Yuejian Zhu1 and Zoltan Toth1
Environmental Modeling Center, NCEP, NWS/NOAA
Washington DC 20233


It is the unusual and/or unexpected nature of extreme weather that makes these events significant to society. Extreme precipitation events, which are often associated with flooding or heavy winds, are of particular concern. For example, during the past three decades, the earthquake-prone states of California, Oregon and Washington combined have suffered as much loss of life due to floods as due to earthquakes, and the annually averaged levels of property loss are also comparable (Ralph 1999, personal communication). The effect of rare events like floods in forming the natural environment can also be catastrophic and much larger than the cumulative effect of near normal weather between the rare events. In section 2 of this paper we will first discuss different definitions of extreme weather events. Some general comments are given about the nature of these events in section 3. Issues related to forecasting extreme events (section 4) and their verification (section 5) are addressed next. The use of weather forecasts for extreme events are discussed in section 6, while a summary and discussion follow in section 7.


Extreme meteorological events can be defined based on various criteria. Here we will distinguish among three possible definitions, based on climatological, forecast, and user specific information.

2.1 Climatological extremes

The most commonly used definition of extreme weather is based on an event's climatologically expected distribution. An event is called extreme in this sense if it is from the tails of the climatological distribution, occurring, for example, only 5% or less of the time (Fig. 1)albapr_page2. The exact choice of the cut-off climatological probability value used in the definition is somewhat arbitrary. The term weather event is used here in a broad sense, standing for a particular meteorological variable at a specific time and place, or for a specific temporal/spatial combination of meteorological variable(s) (like spatially averaged precipitation accumulated over a period of time).

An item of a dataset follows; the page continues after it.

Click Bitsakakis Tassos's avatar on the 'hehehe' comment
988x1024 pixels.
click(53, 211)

Extreme events, by definition, are rare. A simple example of extreme weather is when the temperature drops to a level which occurs less than 5% of the time, say below -20 C. Users/equipments/processes that are constantly exposed to outside temperatures and have to endure them must prepare for such events otherwise they necessarily sustain losses from time to time. Users/equipments/processes that are exposed to outside temperatures only for limited time periods, however, may not be prepared for such events because most of the time these events do not occur. Forecasts of extreme events may be especially valuable for such users since this allows them to either protect their activities (if this is not too expensive) or possibly reschedule them for times when no extreme weather is expected.

2.2 Forecast extremes

Forecast extremes are defined just as climatological extremes except that these events occur at or below a given forecast (and not climatological) probability level (Fig. 1). They represent extremes in a conditional climatological sense, conditioned on the given weather forecast (i. e., the initial state of the atmosphere, and the analysis and forecast methods).

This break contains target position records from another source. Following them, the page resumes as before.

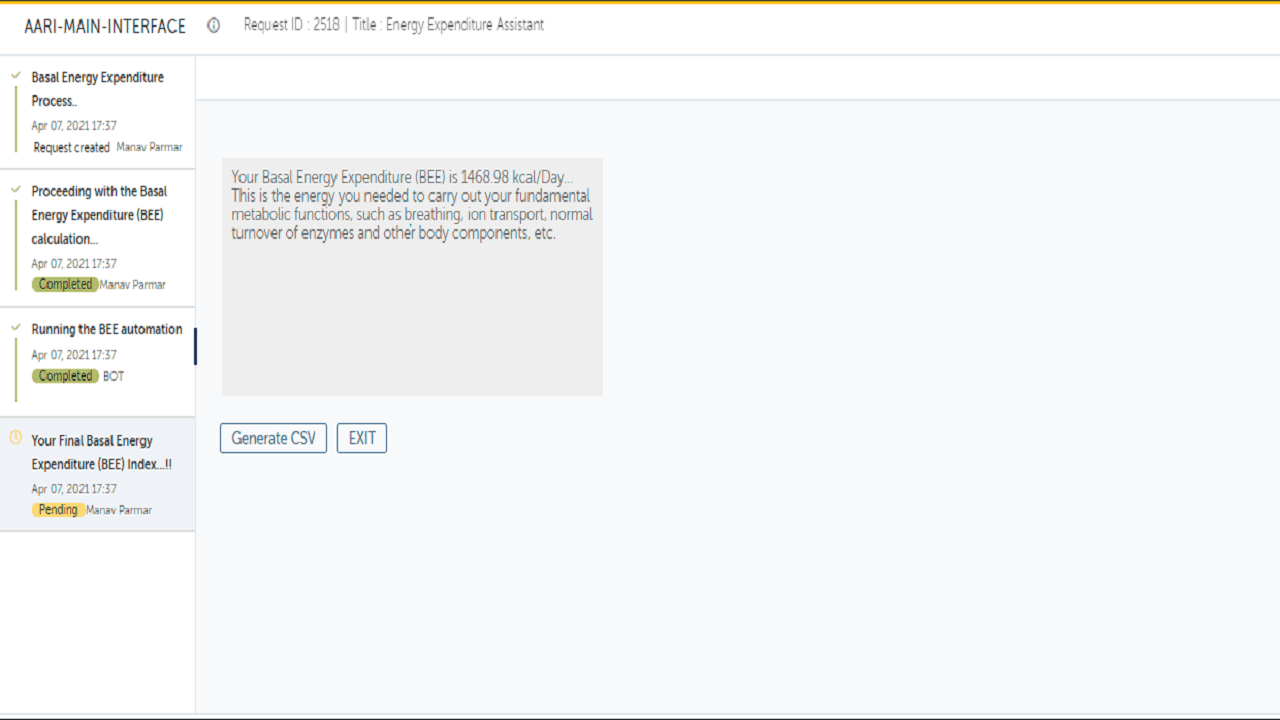Click the checkmark icon of Basal Energy Expenditure Process

coord(16,76)
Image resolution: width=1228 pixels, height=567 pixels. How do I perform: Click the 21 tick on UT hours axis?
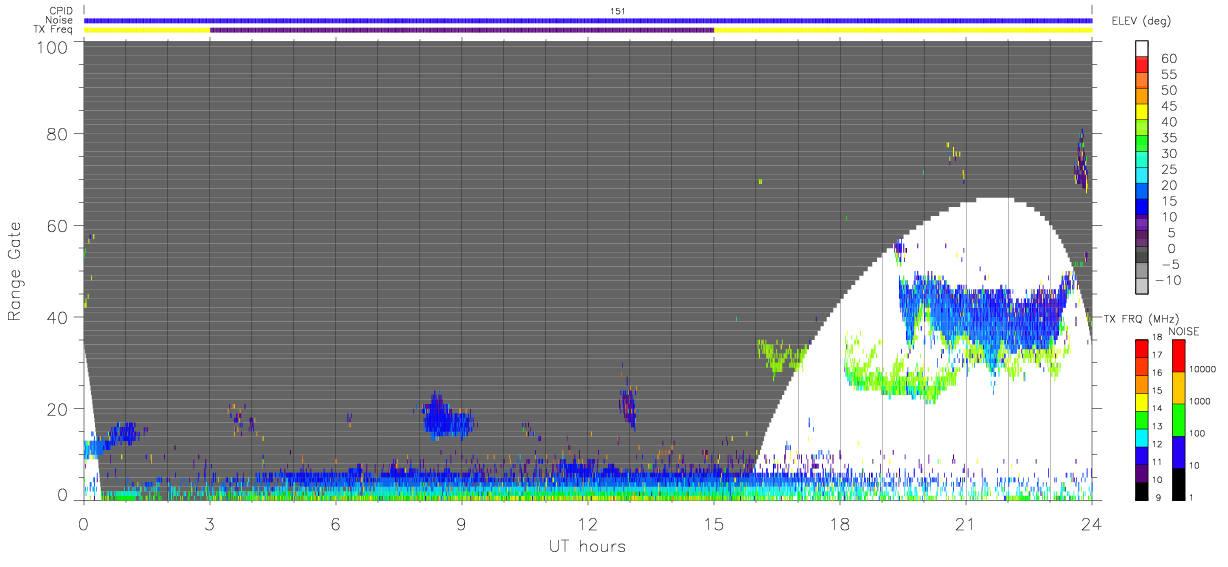(966, 522)
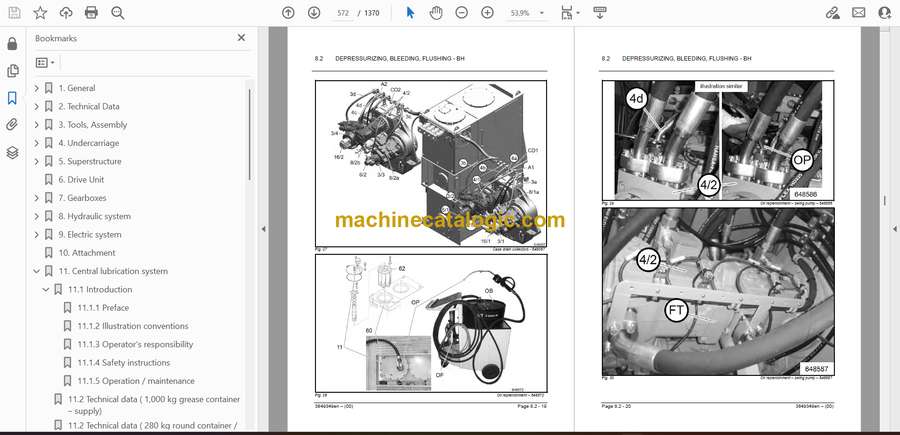Viewport: 900px width, 435px height.
Task: Activate the arrow selection tool
Action: pos(410,13)
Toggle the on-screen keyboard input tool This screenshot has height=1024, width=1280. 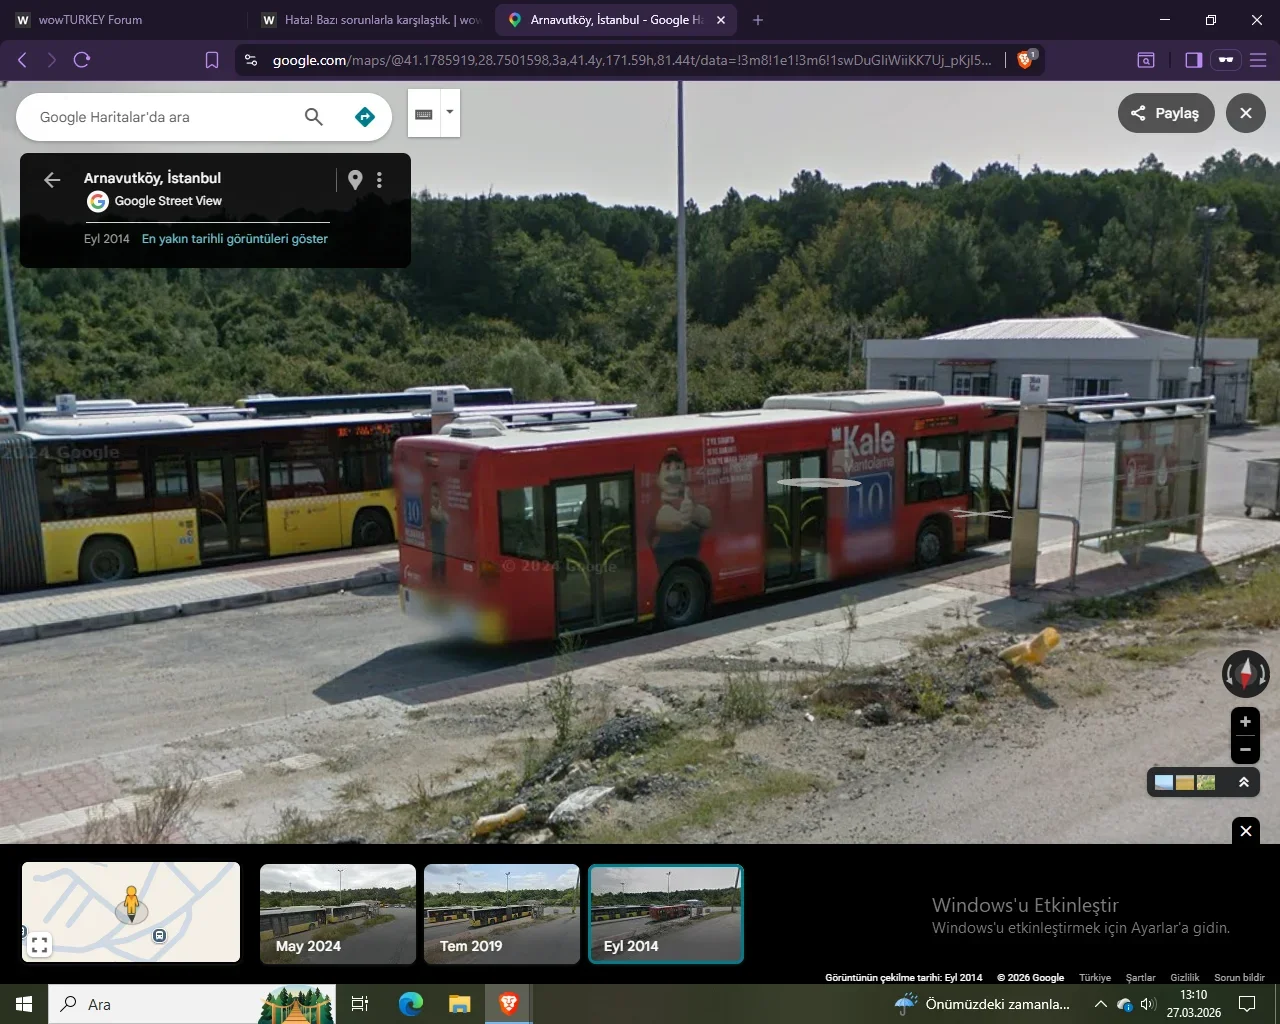click(424, 113)
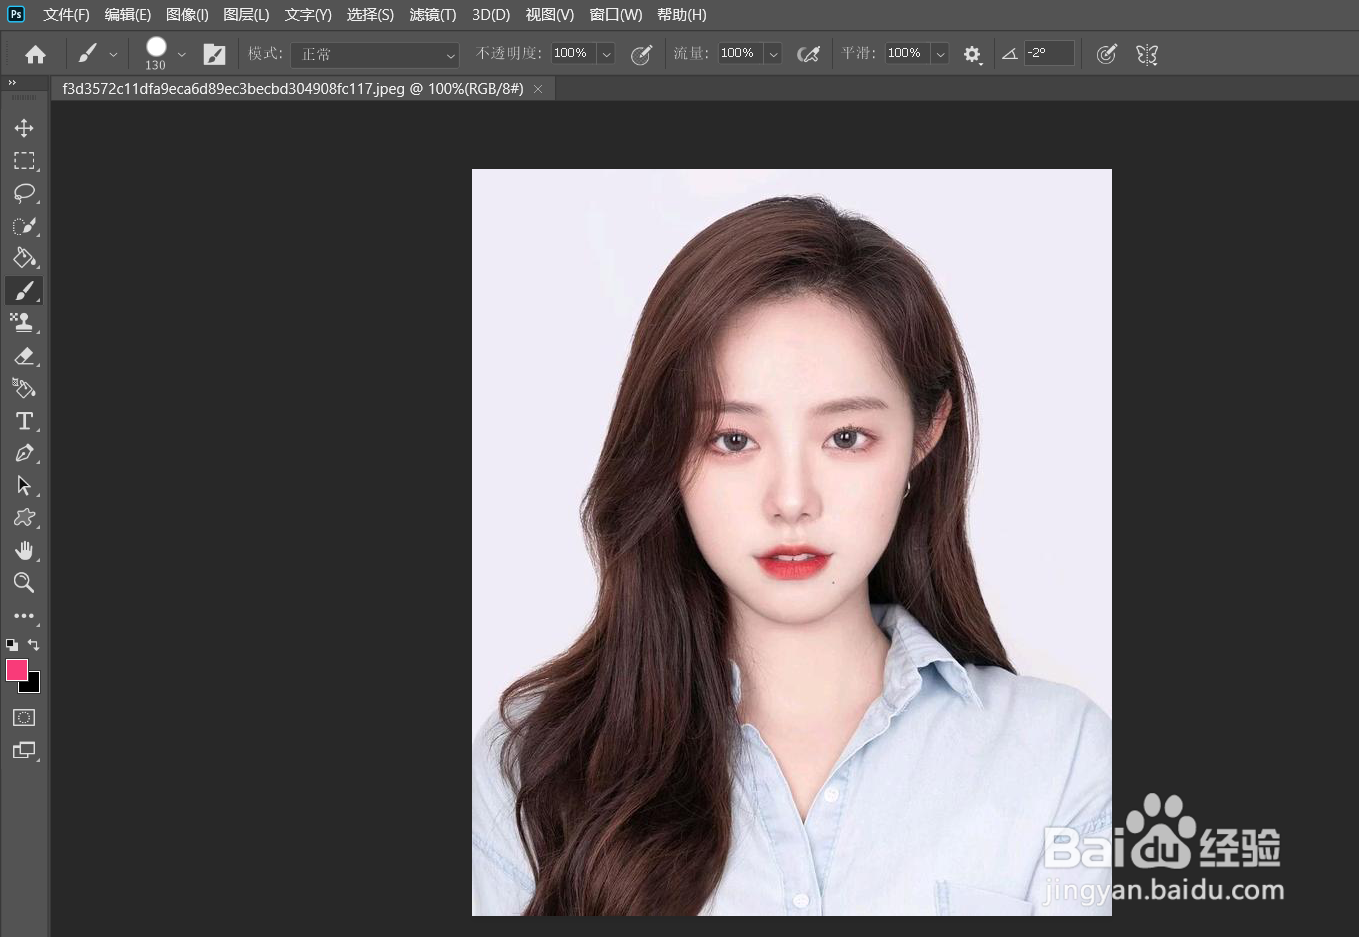
Task: Open the 滤镜 menu
Action: (x=430, y=15)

Forecast extremes may or may not represent climatologically extreme values. Consider, for example, a wintertime minimum temperature forecast that calls for above freezing temperatures with 98% probability in an area where the climatological frequency of freezing temperatures is high. This forecast is very informative to a user who needs to schedule a procedure that can be performed only at above freezing temperature. At its extreme, however, the forecast allows for the occurrence of below freezing temperature with 2% probability. This has to be recognized by the user and he/she has to be prepared to absorb any potential losses should this scenario realize, or he/she should refrain from performing the temperature sensitive procedure in question.

2.3 User specific extremes

User specific extremes are defined here as weather events that lead to extreme conditions for a particular user (Fig. 1). User specific extremes are, for example, moderate precipitation falling on saturated soil that leads to flooding, or large and rapid fluctuations in temperature that may damage a particular manufacturing or construction process. These weather events are not necessarily extreme in a traditional sense yet they may trigger an extreme scenario of events for a user with a special sensitivity. In the remainder of the study, extreme events, if not specified otherwise, are defined in a climatological sense.


Extreme events occur naturally in physical systems. The same physical processes that are responsible for generating non-extreme events are contributing to the occurrence of extremes. When the distribution of extreme events is considered in the phase space of a system, the extremes are found, by definition, near the edges of the distribution, at least in the directions/variables in which extremes are defined.

As any other event, extremes occur due to the combination of many factors. As an example, consider the factors leading to the occurrence of extremely low wintertime minimum air temperatures. A combination of several factors is needed, such as 100% snow cover on the ground, zero wind speed, lack of cloud cover (0%), and strong prior cold advection.

Nonlinear processes play a crucial role in determining the "edges" of climatological distributions beyond which the system would likely not venture. Note that all of the listed necessary conditions leading to the occurrence of extreme minimum temperatures is an extreme itself and all (except the last) condition represents an absolute minimum attainable in the system. It follows that arbitrary changes introduced to the trajectory of a system leading to an extreme event are likely to introduce modifications that will moderate (and not intensify) the extreme.

Special processes occurring only on small scales may be crucial in the formation of extreme events. The development of heavy convective precipitation is such an example. When the predictability of extreme events is considered one should therefore consider the primary effect of spatial scales. The predictability of extreme events thus has to be compared to that of non-extreme events of the same spatial scales.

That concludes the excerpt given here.